== Data supplied ==
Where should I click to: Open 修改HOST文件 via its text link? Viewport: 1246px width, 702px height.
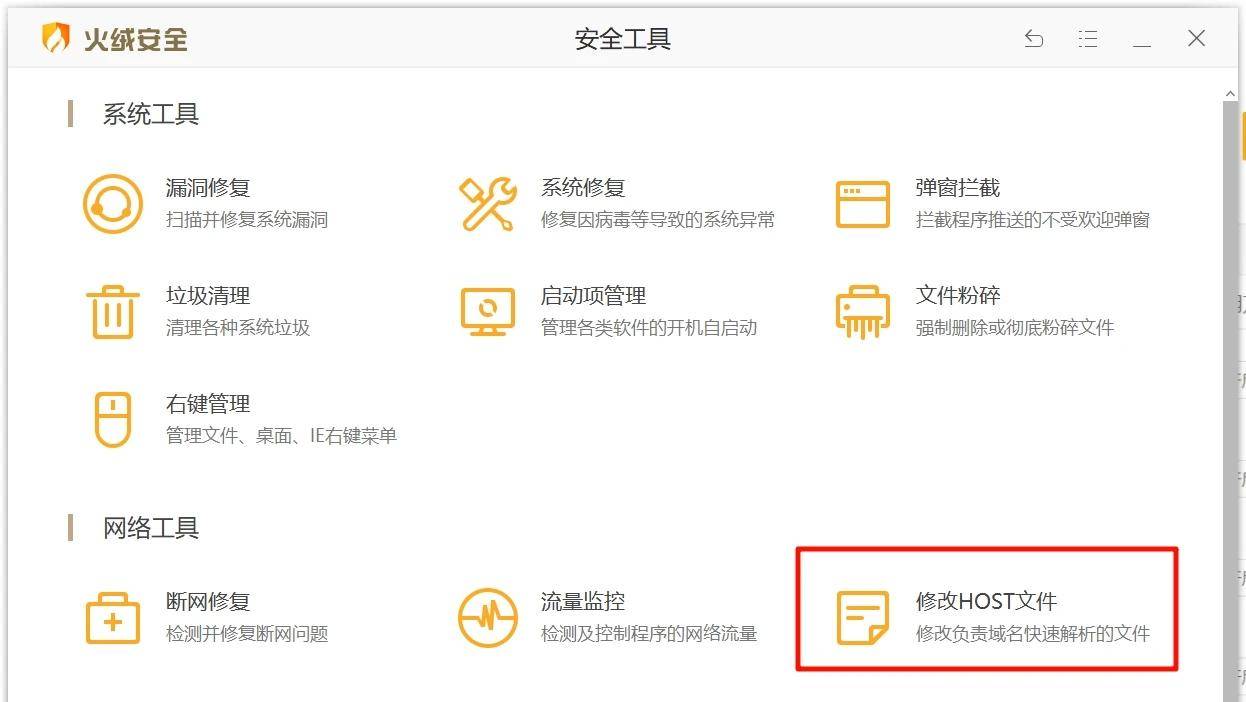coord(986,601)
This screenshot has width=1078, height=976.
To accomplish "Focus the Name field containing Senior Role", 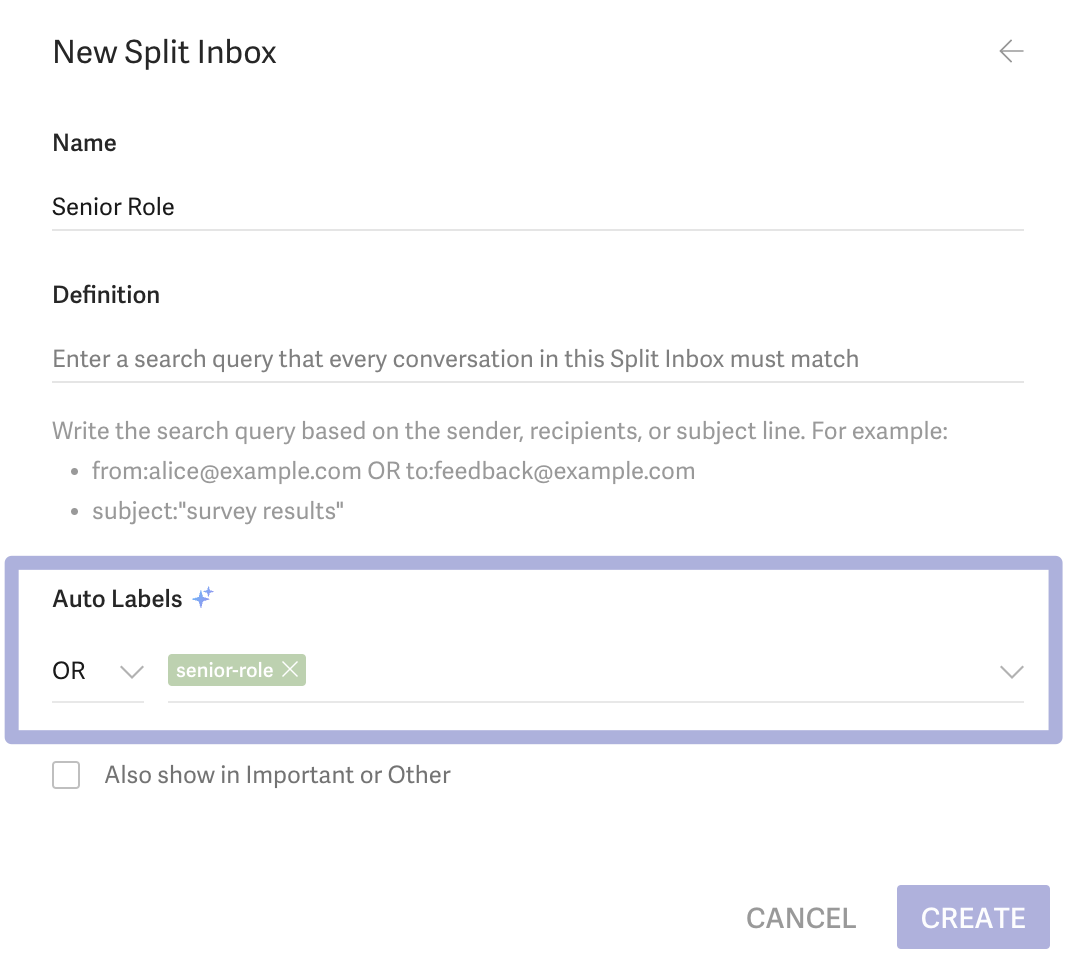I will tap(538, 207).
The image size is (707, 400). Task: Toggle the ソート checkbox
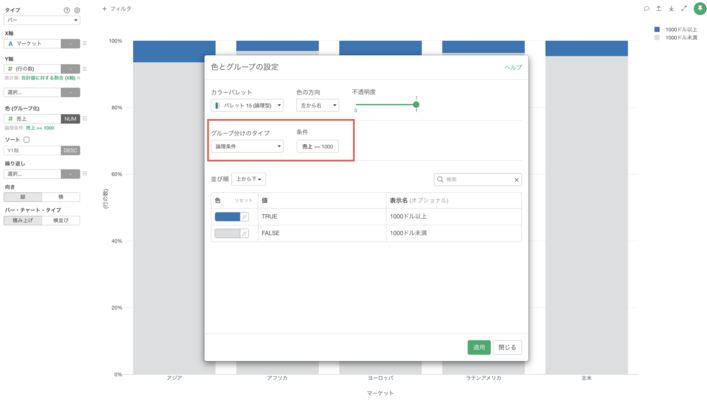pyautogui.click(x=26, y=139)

--

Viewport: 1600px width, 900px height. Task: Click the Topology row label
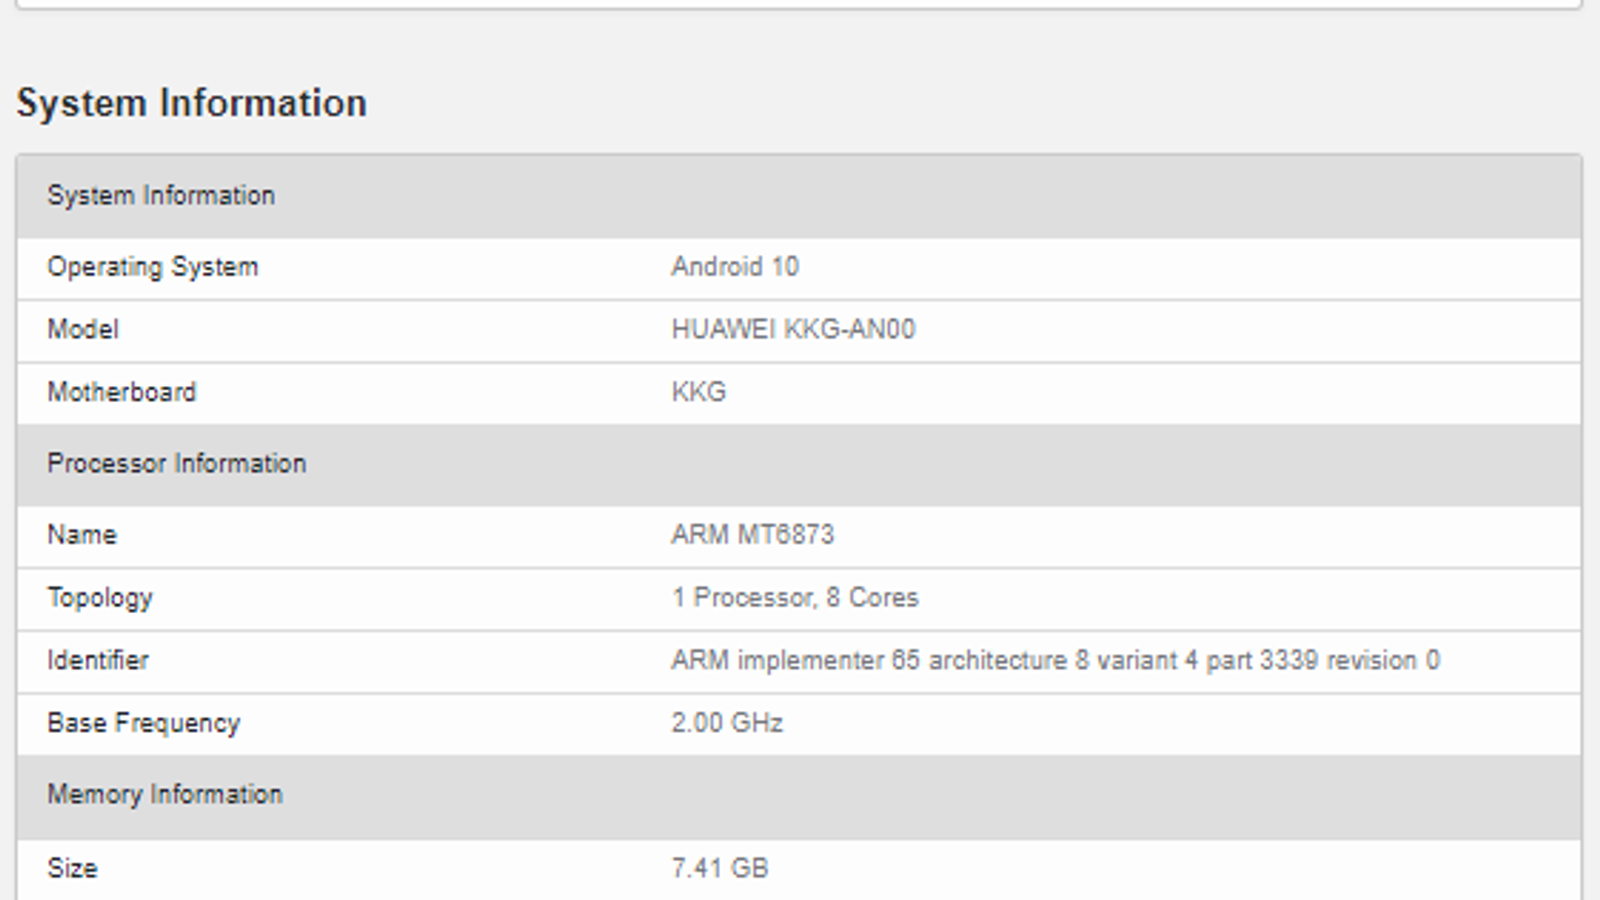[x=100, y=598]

== Work instructions ==
Gather every line of the data above that contains the word "height".

== Result below ==
Where should I click to: Open 修改HOST文件 via its text link? Viewport: 1246px width, 702px height.
This screenshot has width=1078, height=976.
Viewport: 1600px width, 900px height. Task: Click the Topology row label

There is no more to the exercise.